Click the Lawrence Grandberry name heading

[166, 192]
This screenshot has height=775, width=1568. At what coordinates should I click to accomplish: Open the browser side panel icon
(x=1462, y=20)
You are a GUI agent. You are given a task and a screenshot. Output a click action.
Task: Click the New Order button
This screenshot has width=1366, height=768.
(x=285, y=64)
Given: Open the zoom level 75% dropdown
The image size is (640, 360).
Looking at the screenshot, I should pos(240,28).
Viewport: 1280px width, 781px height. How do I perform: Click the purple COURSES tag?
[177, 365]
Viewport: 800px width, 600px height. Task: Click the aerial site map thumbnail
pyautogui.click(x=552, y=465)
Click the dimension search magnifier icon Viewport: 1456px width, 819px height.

=-=-=-=-=

*Job*
Copy out every one of the lines above word for word, in the same order.

*Answer*
Click the Lawrence Grandberry name heading

[166, 192]
This screenshot has height=775, width=1568. At what coordinates should I click to accomplish: Open the browser side panel icon
(x=1462, y=20)
You are a GUI agent. You are given a task and a screenshot. Output a click action.
Task: Click the New Order button
This screenshot has width=1366, height=768.
(x=285, y=64)
Given: Open the zoom level 75% dropdown
The image size is (640, 360).
Looking at the screenshot, I should pos(240,28).
Viewport: 1280px width, 781px height. How do I perform: Click the purple COURSES tag?
[177, 365]
Viewport: 800px width, 600px height. Task: Click the aerial site map thumbnail
pyautogui.click(x=552, y=465)
Click the dimension search magnifier icon Viewport: 1456px width, 819px height.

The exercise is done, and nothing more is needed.